--- PROVIDED RECORDS Enclosed Below ---

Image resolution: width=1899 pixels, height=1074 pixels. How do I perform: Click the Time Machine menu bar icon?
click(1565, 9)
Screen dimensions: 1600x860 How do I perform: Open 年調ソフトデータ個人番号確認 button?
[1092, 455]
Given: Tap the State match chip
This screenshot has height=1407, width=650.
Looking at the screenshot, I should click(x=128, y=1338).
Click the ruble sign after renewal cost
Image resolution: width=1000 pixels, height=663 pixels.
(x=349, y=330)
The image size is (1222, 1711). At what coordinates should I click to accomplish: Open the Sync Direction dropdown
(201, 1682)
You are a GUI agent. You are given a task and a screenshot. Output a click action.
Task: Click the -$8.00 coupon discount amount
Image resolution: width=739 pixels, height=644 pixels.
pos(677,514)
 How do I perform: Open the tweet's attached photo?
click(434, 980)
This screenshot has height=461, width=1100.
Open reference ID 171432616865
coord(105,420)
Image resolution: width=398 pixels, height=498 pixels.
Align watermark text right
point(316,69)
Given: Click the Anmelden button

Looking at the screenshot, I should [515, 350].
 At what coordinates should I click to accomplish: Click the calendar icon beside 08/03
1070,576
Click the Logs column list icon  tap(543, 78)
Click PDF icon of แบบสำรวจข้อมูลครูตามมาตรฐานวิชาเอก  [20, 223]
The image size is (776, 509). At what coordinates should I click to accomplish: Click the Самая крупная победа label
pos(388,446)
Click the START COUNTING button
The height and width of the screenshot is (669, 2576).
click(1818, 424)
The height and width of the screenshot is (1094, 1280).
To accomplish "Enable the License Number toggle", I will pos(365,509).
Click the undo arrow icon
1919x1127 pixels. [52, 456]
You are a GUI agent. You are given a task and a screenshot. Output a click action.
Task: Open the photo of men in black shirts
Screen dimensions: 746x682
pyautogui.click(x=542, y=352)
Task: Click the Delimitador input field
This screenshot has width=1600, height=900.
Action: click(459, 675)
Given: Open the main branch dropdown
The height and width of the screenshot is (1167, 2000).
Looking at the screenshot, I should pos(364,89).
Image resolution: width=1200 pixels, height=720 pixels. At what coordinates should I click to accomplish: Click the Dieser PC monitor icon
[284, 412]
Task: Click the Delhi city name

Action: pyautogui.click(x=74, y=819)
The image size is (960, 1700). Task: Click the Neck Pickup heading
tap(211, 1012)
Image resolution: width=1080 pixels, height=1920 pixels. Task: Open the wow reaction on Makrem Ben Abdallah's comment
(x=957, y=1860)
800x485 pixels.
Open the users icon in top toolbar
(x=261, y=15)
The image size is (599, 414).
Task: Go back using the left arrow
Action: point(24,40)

--- End of Enclosed PROVIDED RECORDS ---

◆ REQUIRED WORK ◆
Look above for the line holding "Image resolution: width=398", then set down exactly that line and every line after it up to and including the line holding "Click PDF icon", with nothing else.

◆ RESPONSE TO THIS EXERCISE ◆
Image resolution: width=398 pixels, height=498 pixels.
Align watermark text right
point(316,69)
Given: Click the Anmelden button

Looking at the screenshot, I should [515, 350].
 At what coordinates should I click to accomplish: Click the calendar icon beside 08/03
1070,576
Click the Logs column list icon  tap(543, 78)
Click PDF icon of แบบสำรวจข้อมูลครูตามมาตรฐานวิชาเอก  [20, 223]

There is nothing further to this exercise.